«A Terminology Server for Medical Language and Medical Information Systems AL Rector1 WD Solomon1 WA Nowlan2 TW Rush2 1Medical Informatics Group, ...»
Published in the Proceedings of IMIA WG6, Geneva, May 1994
A Terminology Server for Medical Language and Medical
AL Rector1 WD Solomon1 WA Nowlan2 TW Rush2
1Medical Informatics Group, Department of Computer Science, University of Manchester,
Manchester, M13 9PL, UK
2Medical Products Group, Hewlett-Packard Ltd, Bristol, BS12 6QZ, UK
GALEN is developing a Terminology Server to support the development and integration of clinical
systems through a range of key terminological services, built around a language-independent, re-usable, shared system of concepts - the CORE model. The focus is on supporting applications for medical records, clinical user interfaces and clinical information systems, but also includes systems for natural language understanding, clinical decision support, management of coding and classification schemes, and bibliographic retrieval. The Terminology Server integrates three modules: the Concept Module which implements the GRAIL formalism and manages the internal representation of concept entities, the Multilingual Module which manages the mapping of concept entities to natural language, and the Code Conversion Module which manages the mapping of concept entities to and from existing coding and classification schemes. The Terminology Server also provides external referencing to concept entities, coercion between data types, and makes its services available through a uniform applications programming interface. Taken together these services represent a new approach to the development of clinical systems and the sharing of medical knowledge.
Keywords: Terminology server, Natural language processing, Coding and classification schemes Electronic medical records, Knowledge representation
1. Introduction: The Idea of a ‘Terminology Server’ Clinical practice centres on the care of patients by doctors, nurses, and other clinicians. Medical information should centre on the record of that care. There is a world-wide move towards ‘patient-centred’ information systems in which clinical information gathered by health care professionals during the process of patient care is both used to further that care and re-used to serve other functions within the health care systems.
If clinical information is to be re-used and shared, the basic concepts used to describe that care must be shared. Different specialised systems may organise those basic concepts differently for their own purposes, but the fundamental concepts must be common to all applications. In terms of classic data-modelling, we can imagine many different data models, but the meaning of the entities in those models— the meaning of ‘the information that goes in the boxes on the modelling diagram’ — must be shared. Such shared systems of concepts are increasingly known as ‘ontologies’ in thedatabase and artificial intelligence communities.
The GALEN1 project is funded by the European Commission as part of the AIM programme.

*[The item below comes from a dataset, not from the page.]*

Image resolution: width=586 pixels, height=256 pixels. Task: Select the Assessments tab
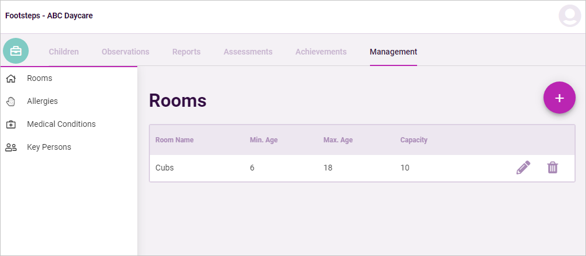[248, 52]
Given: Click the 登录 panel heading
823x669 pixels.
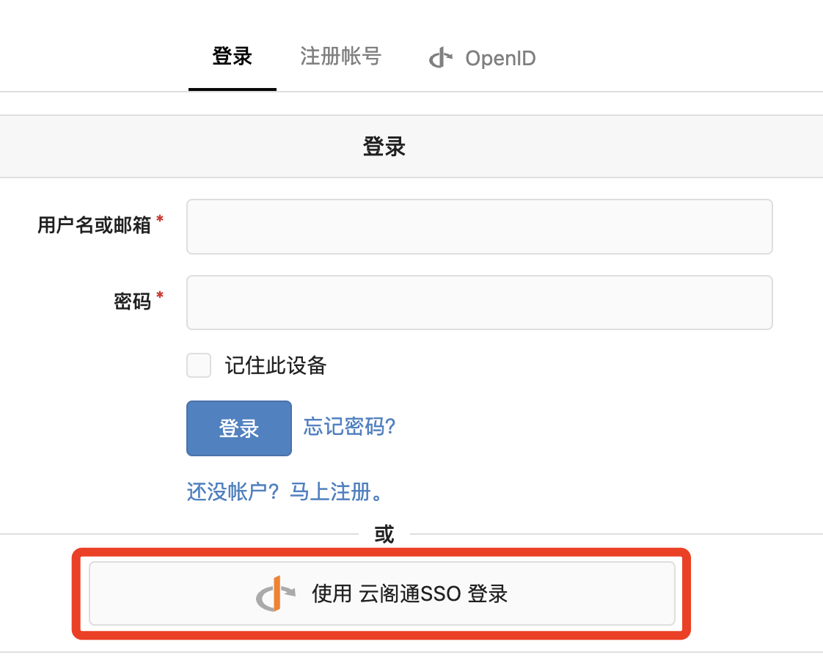Looking at the screenshot, I should point(384,147).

GALEN’s goal is to develop a ‘Terminology Server’ to manage language-independent shared systems of concepts for clinical applications. The Terminology Server will be a new type of integrating service for heterogeneous information systems. GALEN aims to demonstrate the feasibility and
usefulness of such a Terminology Server:
• To provide infrastructure support for the development and integration of clinical systems.
• To provide a flexible, extensible basis for achieving ‘coherence without uniformity’ amongst the many different clinical information services required.
• To serve as an accessible repository of language-independent medical conceptual knowledge, and to map this repository to potentially many different natural languages.
1 General Architecture for Languages Enclopædias and Nomenclatures in Medicine. The members of the GALEN consortium are: University of Manchester (UK, Coordinator), Hewlett-Packard Ltd (UK), Hôpital Cantonal Universitaire de Genève (Switzerland), Consiglio Nazionale delle Ricerche (Italy), University of Liverpool (UK), Katholieke Universiteit Neijmegen (Netherlands), University of Linköpking (Sweden), The Association of Finnish Local Authorities (Finland), The Finnish Technical Research Centre (Finland), GSF-Medis Institut, (Germany), Conser Systemi Avanzati (Italy)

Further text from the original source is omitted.